| SELECTED TEXT |
______

Mostafa Heravi (; born in 1974 in Mashhad, Iran) is an Iranian filmmaker, photographer, and visual artist currently residing in Netherlands.

Early life
Mostafa Heravi was born in 1974 in Mashhad, Iran. He was raised in a conservative, religious family who, from early childhood, encouraged him to take up drawing, reciting the Quran and calligraphy. Heravi pursued painting in the presence of several master artists, including Hossein Talebi and Amir Khajehamiri.

Career

Music videos
Since childhood, the first thing he was willing to pursue was music, but he could never do so due to living conditions. Therefore, he started his artistic career by painting. While living in Mashhad, he and his friend ran a hair salon to pursue painting. He then moved to Tehran to try theater and also photography. Still, he never took any of them seriously until he entered the university and chose cinema and film-making as his main career.

He received a degree in Audiovisual art from the Gerrit Rietveld Academie of Amsterdam. From 2006 to 2010, Heravi worked at the Radio Zamaneh studios. He now works as a filmmaker, photographer, and visual artist in Amsterdam. Heravi is known for his critical social approach.

______

| WHAT IS NEEDED |
Resume the biography of Mostafa Heravi from its last sentence.

(Stored data)
______

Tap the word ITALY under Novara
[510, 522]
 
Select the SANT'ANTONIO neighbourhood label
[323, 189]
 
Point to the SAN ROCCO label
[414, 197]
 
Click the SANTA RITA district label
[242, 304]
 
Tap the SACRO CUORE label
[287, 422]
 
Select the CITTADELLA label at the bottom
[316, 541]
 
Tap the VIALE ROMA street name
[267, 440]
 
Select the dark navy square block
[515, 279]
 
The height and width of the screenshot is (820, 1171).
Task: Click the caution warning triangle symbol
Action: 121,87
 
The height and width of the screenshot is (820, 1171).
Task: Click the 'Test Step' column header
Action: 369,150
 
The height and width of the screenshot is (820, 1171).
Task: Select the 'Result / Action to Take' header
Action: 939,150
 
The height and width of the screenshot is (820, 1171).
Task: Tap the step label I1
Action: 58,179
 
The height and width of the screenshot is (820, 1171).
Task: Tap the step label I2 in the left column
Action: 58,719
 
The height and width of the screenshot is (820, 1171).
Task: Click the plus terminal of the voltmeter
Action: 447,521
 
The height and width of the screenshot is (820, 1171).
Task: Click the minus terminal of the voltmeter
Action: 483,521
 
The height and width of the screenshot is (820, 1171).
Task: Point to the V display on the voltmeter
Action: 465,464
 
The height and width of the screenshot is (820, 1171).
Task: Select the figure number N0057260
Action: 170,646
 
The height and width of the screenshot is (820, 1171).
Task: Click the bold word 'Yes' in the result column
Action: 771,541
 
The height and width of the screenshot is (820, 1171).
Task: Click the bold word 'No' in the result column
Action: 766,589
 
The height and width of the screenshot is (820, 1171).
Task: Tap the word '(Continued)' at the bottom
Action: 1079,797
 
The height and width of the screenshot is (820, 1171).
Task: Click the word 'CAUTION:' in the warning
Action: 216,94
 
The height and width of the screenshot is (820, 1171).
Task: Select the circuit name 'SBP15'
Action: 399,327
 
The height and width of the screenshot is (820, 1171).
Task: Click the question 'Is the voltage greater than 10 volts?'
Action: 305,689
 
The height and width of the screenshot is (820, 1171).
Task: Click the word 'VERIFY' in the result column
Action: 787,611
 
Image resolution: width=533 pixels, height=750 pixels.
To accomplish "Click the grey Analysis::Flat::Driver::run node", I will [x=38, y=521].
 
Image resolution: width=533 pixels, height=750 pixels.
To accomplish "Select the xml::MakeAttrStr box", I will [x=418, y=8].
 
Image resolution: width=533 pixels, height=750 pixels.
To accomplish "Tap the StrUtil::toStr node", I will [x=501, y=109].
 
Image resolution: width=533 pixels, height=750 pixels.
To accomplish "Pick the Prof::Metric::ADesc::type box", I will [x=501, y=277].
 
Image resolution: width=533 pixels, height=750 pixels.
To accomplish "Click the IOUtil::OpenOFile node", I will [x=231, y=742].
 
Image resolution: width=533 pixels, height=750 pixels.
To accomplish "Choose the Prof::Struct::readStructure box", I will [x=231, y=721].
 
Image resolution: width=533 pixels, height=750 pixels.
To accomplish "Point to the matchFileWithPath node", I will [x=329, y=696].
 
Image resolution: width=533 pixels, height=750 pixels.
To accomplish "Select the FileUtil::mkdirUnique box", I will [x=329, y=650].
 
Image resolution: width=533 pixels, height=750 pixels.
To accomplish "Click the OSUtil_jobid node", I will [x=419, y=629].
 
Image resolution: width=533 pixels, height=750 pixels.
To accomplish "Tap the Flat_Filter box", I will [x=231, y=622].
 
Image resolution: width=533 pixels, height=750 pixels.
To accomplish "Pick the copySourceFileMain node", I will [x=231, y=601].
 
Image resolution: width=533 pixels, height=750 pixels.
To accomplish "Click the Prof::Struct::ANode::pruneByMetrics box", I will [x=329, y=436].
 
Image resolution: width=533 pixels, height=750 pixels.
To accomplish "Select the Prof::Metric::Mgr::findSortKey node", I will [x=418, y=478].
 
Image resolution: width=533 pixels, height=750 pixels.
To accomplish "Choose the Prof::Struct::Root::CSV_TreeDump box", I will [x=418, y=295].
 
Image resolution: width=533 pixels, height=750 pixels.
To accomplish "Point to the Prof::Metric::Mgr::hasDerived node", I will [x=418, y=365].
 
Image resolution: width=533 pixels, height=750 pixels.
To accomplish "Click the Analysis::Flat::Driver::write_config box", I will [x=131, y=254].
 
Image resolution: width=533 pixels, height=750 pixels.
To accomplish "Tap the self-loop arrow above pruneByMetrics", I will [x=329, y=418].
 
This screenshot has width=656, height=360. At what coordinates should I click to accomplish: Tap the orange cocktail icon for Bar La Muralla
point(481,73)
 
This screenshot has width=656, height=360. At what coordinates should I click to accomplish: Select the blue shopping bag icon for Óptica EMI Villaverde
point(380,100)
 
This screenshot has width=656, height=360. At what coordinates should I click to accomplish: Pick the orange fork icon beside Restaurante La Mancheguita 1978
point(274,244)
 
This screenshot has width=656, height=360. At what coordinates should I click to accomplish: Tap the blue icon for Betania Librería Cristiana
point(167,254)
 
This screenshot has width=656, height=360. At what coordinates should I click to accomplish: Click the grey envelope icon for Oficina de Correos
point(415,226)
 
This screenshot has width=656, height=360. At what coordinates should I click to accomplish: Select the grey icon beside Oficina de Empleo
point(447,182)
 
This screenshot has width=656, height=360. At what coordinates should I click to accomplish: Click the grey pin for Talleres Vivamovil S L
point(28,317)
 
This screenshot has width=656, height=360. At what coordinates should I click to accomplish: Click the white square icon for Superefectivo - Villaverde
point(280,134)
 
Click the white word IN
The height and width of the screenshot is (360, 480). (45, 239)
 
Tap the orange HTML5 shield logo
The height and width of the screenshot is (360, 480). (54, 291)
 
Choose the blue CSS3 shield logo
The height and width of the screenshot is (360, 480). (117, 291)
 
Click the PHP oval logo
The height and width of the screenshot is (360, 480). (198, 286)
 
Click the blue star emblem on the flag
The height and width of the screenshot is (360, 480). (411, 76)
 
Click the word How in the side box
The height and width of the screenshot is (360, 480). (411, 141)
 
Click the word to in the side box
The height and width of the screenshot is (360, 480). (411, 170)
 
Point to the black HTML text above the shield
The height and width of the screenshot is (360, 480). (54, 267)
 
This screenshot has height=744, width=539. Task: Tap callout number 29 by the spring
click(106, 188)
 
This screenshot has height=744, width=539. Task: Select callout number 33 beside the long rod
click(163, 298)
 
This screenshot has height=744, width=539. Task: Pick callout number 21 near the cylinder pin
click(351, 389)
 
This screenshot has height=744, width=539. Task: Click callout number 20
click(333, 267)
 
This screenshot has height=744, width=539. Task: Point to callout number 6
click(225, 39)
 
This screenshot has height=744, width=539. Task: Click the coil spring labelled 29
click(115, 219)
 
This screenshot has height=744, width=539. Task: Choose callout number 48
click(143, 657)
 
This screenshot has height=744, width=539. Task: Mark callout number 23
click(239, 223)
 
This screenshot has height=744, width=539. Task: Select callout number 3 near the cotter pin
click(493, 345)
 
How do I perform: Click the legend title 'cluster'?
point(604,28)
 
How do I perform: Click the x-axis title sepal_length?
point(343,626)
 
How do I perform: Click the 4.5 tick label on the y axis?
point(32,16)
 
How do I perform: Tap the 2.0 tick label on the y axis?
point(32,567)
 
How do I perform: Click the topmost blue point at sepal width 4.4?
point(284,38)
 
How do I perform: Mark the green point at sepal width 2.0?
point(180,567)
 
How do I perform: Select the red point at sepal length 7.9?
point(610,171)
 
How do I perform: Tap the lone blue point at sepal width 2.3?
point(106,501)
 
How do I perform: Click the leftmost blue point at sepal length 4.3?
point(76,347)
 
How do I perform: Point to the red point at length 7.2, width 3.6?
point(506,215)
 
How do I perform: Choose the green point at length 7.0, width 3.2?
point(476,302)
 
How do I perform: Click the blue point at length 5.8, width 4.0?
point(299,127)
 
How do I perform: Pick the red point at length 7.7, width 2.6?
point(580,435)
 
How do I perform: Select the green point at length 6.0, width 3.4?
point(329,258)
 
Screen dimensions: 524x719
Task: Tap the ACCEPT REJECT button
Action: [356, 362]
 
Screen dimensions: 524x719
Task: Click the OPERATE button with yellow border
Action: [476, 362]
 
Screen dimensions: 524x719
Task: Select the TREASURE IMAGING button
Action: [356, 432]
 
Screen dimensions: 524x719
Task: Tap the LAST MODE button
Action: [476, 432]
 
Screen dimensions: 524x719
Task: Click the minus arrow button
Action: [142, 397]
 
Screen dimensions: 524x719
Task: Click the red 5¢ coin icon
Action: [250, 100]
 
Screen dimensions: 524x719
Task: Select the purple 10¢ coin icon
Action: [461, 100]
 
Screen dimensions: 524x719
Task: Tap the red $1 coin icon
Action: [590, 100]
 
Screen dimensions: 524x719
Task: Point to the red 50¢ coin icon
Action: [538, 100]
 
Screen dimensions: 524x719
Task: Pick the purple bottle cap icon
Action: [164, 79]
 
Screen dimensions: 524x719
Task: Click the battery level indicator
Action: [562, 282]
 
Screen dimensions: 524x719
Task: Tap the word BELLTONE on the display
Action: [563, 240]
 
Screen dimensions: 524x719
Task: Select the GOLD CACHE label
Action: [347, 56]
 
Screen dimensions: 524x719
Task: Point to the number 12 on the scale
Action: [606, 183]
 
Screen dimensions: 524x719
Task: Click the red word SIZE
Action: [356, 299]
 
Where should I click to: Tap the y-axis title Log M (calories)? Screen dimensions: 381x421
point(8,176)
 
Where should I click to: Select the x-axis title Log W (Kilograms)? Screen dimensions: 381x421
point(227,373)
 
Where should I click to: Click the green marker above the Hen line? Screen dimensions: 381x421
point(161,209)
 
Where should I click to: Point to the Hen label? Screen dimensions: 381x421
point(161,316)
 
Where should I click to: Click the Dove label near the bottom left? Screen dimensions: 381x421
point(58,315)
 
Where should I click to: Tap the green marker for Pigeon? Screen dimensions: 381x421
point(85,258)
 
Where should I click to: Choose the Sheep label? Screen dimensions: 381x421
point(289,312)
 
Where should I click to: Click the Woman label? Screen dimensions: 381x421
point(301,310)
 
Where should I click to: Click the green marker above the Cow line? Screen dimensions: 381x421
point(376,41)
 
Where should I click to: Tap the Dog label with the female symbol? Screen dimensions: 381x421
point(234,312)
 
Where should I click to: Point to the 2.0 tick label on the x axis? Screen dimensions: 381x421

______

| TASK RESULT |
In 2009, he started to make music videos, the first of which was for exiled, avant-garde Iranian singer Mohsen Namjoo named "Gladiators" that no media outlet would play because of its content. Apart from his collaboration with Namjoo, Heravi has also made music videos for Shahin Najafi; another Iranian singer, singer, songwriter and political activist who is strongly hated by Iranian regime.

In 2011, he produced a music video for rock band khak named "Tanham Nazar" (Don't Leave Me Alone). Mostafa Heravi is director of photography of the 2012 "Kiosk: A Generation Destroyed by Madness". It's a music documentary written and directed by Ala Mohseni which is a review of forty-something-year of Iran's history after Islamic revolution along with the Kiosk band tours. Heravi's first collaboration with Kiosk was in 2008 in which he made the official music video for their version of Ay from bia (Persian: ای یارم بیا) which features Mohsen Namjoo as guest singer. Some shots accompany it from the surrealistic movie The Color of Pomegranates by Armenian director Sergei Paradjanov.

He also directed "Bedrood" (Farewell) in 2016, a song by the Amsterdam-based band, Panida. In 2017, Mostafa Heravi directed a music video for Omid Noori, pioneer of opera music in Afghanistan, called "Orouj" (Ascension), which is about the brutal murder of Farkhunda Malikzada who was accused of burning Quran. Majid Kazemi and Faarjam are among the other Iranian singers/bands Mostafa Heravi has made music videos for.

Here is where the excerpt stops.